JAKARTA - Menteri Perumahan dan Kawasan Permukiman (PKP) Maruarar Sirait (Ara) segera menyiapkan hunian bagi pekerja, terutama di kawasan industri dengan mobilitas tinggi. Pemerataan rumah layak di kawasan industri digadang-gadang menjadi salah satu bagian dari program tiga juta rumah pemerintahan Prabowo Subianto.
“Kami ingin pekerja bisa tinggal dekat dengan tempat kerja. Ini bukan hanya soal hunian, tapi juga efisiensi waktu, biaya transportasi, dan peningkatan kualitas hidup,” ucap Ara, Rabu (15/4/2026).
Sejalan dengan itu, Ara mengatakan konsep pembangunan rusun subsidi di kawasan industri merupakan bagian dari strategi pemerintah dalam mengatasi keterbatasan lahan di wilayah perkotaan dan kawasan industri yang terus berkembang.
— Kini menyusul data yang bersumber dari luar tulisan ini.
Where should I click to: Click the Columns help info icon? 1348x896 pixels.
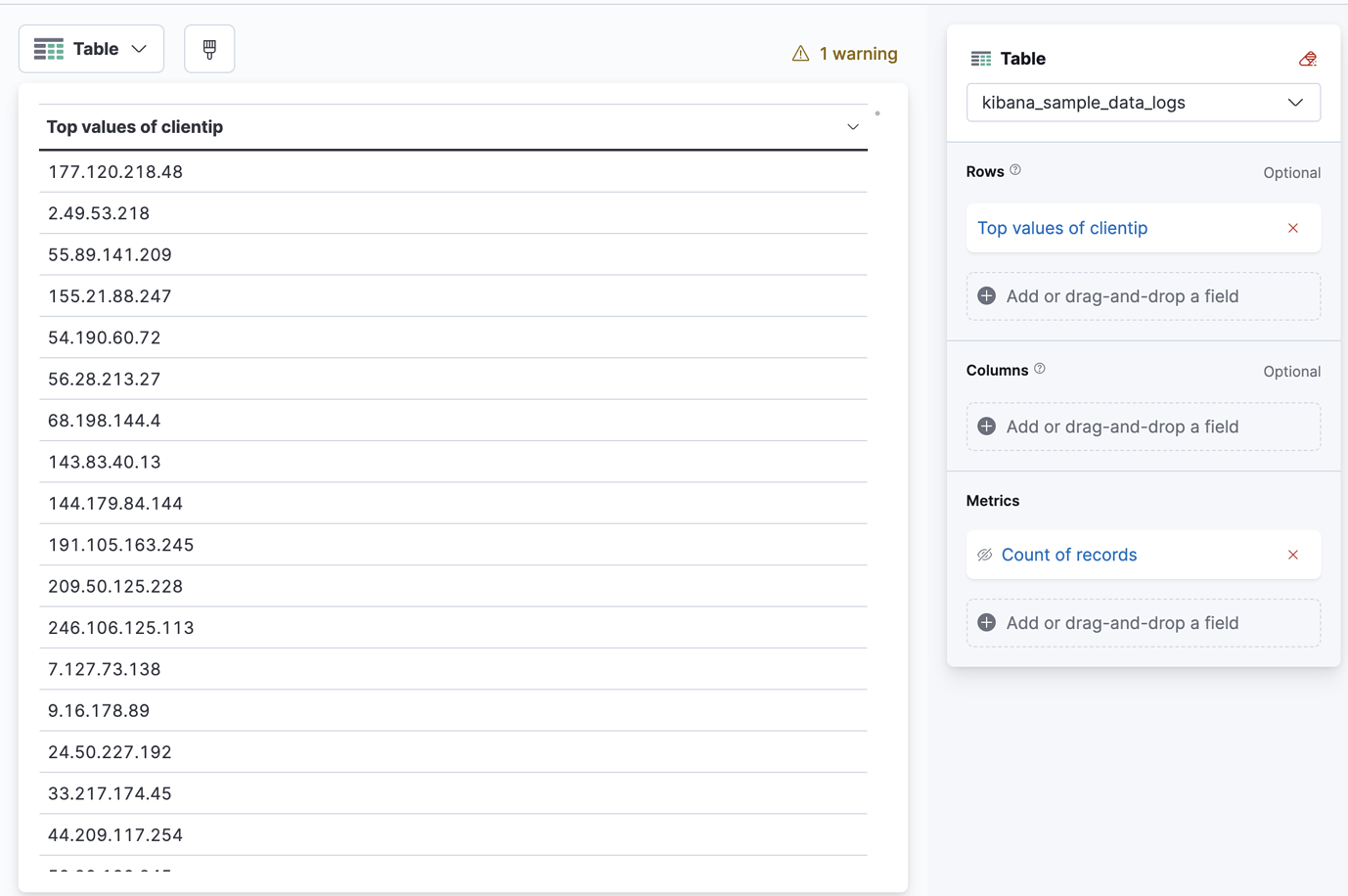pyautogui.click(x=1040, y=369)
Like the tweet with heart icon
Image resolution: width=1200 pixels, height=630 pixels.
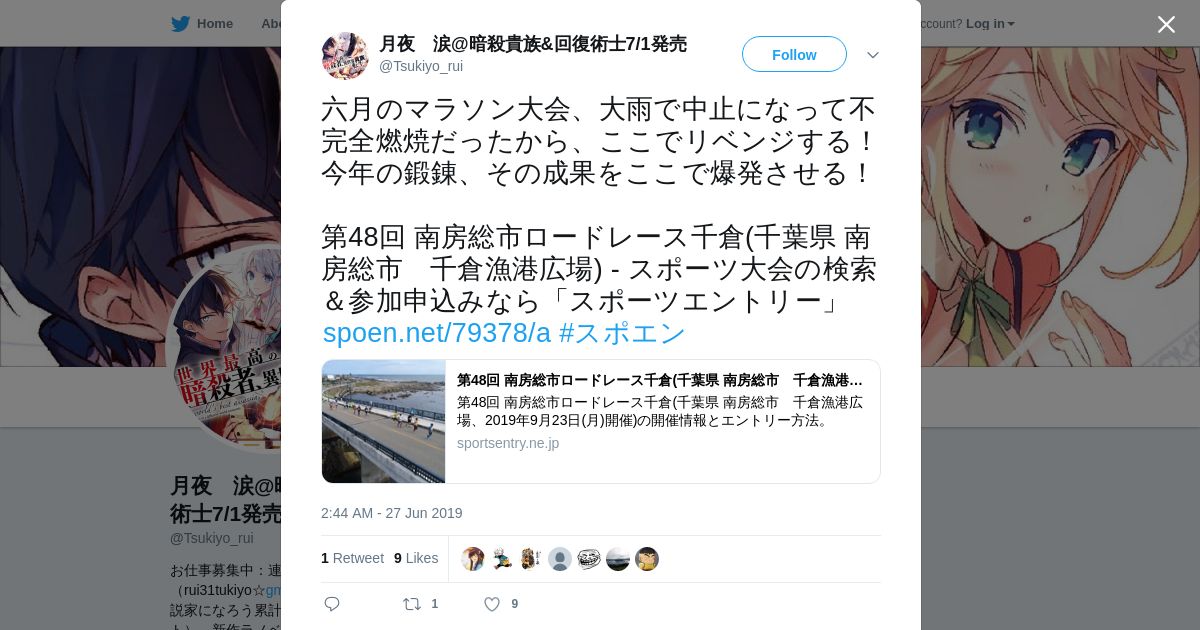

"Rusun subsidi ini menjadi solusi tepat di kawasan industri seperti ini. Lahan terbatas, kebutuhan tinggi, maka hunian vertikal menjadi pilihan yang efektif,” ujarnya.
Terkini, Kementerian PKP tengah menyiapkan regulasi untuk mempercepat implementasi program penyediaan rumah bagi masyarakat. Beleid baru ditujukan untuk menyelesaikan permasalahan teknis dan administratif yang selama ini menghambat pembangunan kawasan permukiman.
“Saat ini Kementerian PKP sedang menyiapkan aturan terkait rusun subsidi dalam bentuk Keputusan Menteri (Kepmen) sebagai landasan percepatan pelaksanaan di lapangan,” kata Ara.
Ia menekankan bahwa pembangunan rusun harus memperhatikan ekosistem pendukung agar benar-benar layak huni dan berkelanjutan.